Spirit of Money: Buying Versus Sharing a Car

My husband and I commute via subway and put only a few thousand miles a year on our 15-year-old car. Now that it's on its last leg, we're debating whether it would be cheaper to buy a new car (and take care of it, just like our old one) or join a car-sharing service. What's your advice?

--Eve L., Washington, D.C.


As you're obviously aware, car-sharing companies make a fleet of cars available at various spots around a given urban environment. You pay a nominal annual fee for the right to use the cars, and then pay only for the hours you use it. For someone in your situation, I would say yes, without a doubt, you should go this route rather than buy new. Environmentally it's a slam dunk: Research has shown that each car-sharing vehicle removes anywhere from 6 to 23 vehicles from the road, which means less greenhouse gases, smog, and congestion.

But environmental issues aside, is car sharing cheaper? Again that's probably a yes, although it's a little more complicated and depends on the cost of your new car, how long you'll keep it, and how much you'll drive. Where you live, in D.C., you can join Zipcar for $50 a year (plus a one-time $25 registration fee) and reserve a car for $9 an hour. (For a list of car-sharing companies across the country, see carsharing.net.) If you were to drive, say, eight hours a week, you'd pay $72, or a little over $3,800 (including the registration fee and annual membership) a year. In about six years, that would add up to the cost of a reasonably priced new car. But keep in mind, that's six years of not paying for gas, repairs, insurance, or registration, which will easily tally into the thousands. (According to a 2007 AAA study, someone who owns a vehicle and drives 15,000 miles a year spends $652 a month on car expenses. That includes the monthly payment and all those extras mentioned above.)

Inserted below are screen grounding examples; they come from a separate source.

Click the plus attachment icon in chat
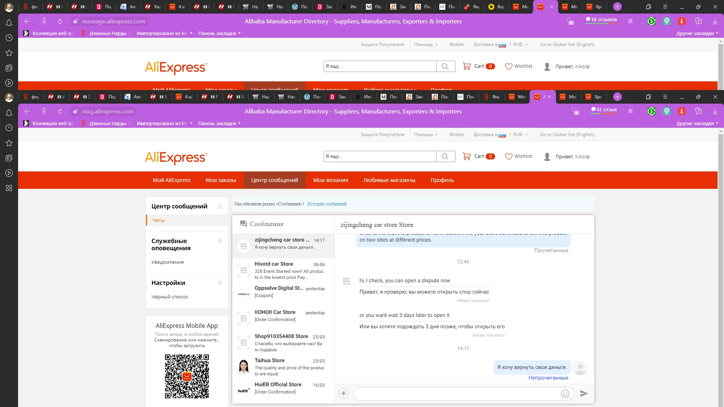The image size is (724, 407). coord(344,393)
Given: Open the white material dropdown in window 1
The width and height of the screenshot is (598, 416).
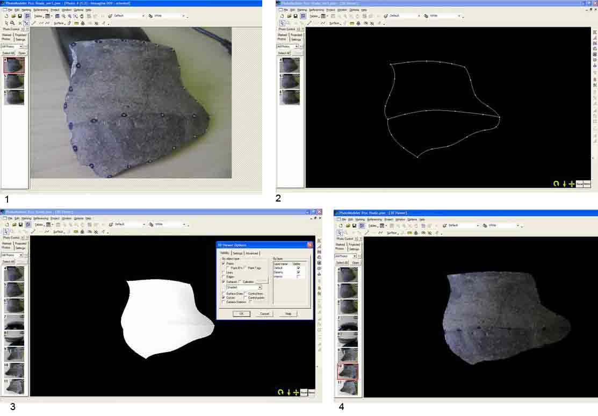Looking at the screenshot, I should pos(183,16).
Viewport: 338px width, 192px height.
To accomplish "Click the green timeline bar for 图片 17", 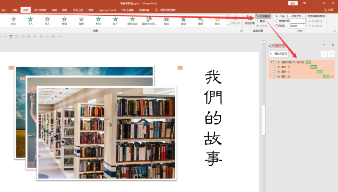I will [320, 72].
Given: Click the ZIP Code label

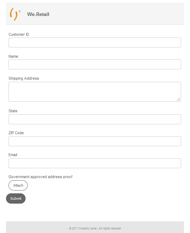Looking at the screenshot, I should pyautogui.click(x=16, y=133).
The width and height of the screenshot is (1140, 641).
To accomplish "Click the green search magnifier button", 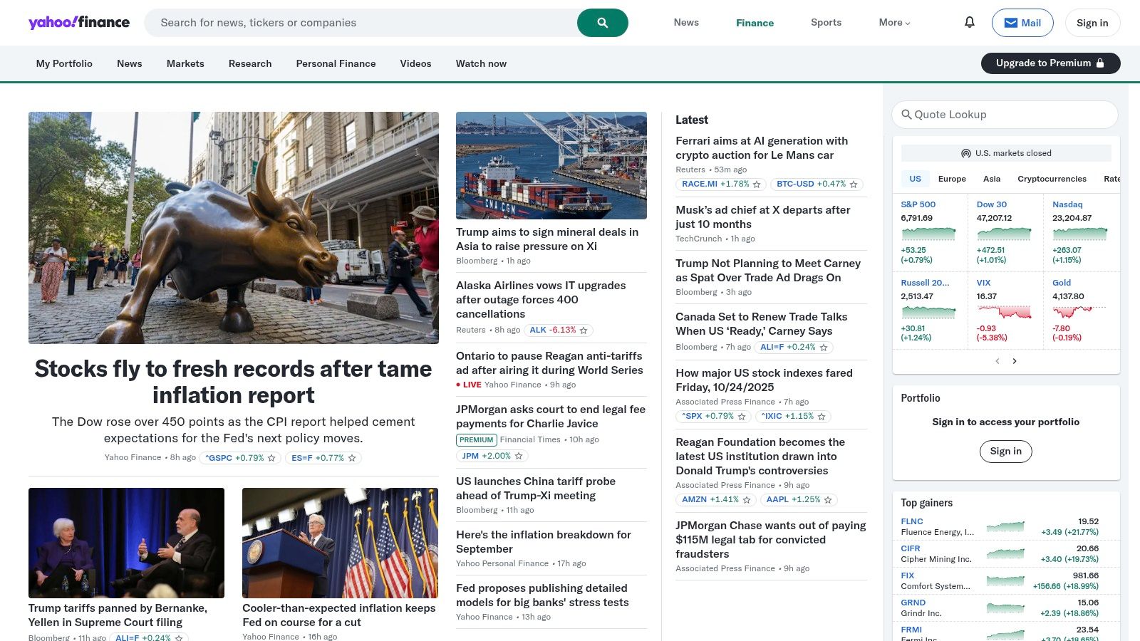I will click(602, 22).
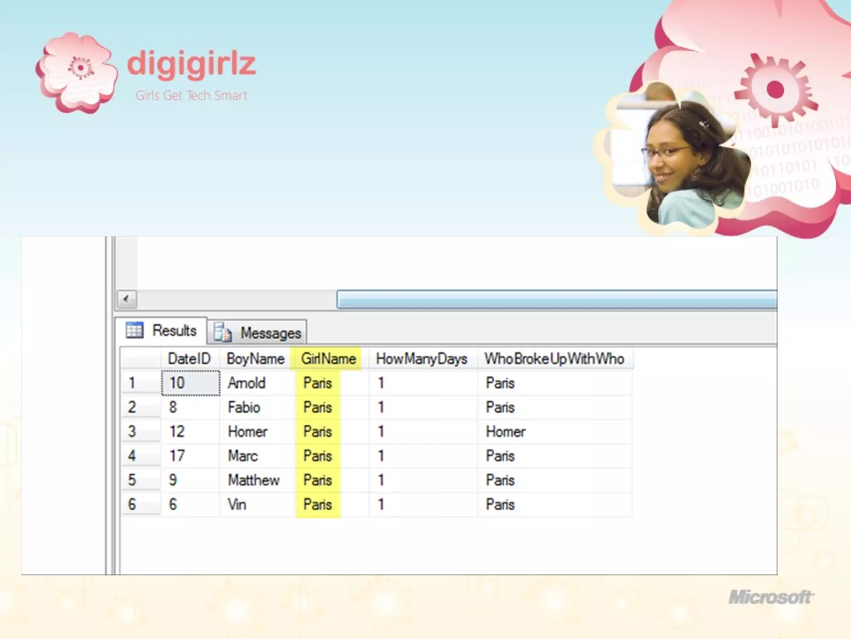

Here are a few other reasons you might like car-sharing:

It makes you realize how much you drive.
When you own a car, it's easy to hop in and run out for a quick jaunt to the corner store. If you have to reserve a car and pay for that jaunt, you might just walk or bike. That might sound inconvenient, but you may find over time that you prefer it, and either way your health benefits.

It's fun.
You don't have just one car; you have a fleet. Need a larger vehicle to haul something home from the store? You've got one. Feel like trying out a hybrid vehicle? You've got one. Need to drive some friends around in an SUV? You've got one. As a test run, why not give car-sharing a try while your current car is still breathing? Pledge to keep your car in the garage for two months and just use Zipcar. Keep a journal of how much you spend, and compare that to how much you'll spend on a new car (keeping related expenses like repairs and insurance in mind). Think about how car-sharing makes you feel. I suspect those two months will convert you into Zipcar fans.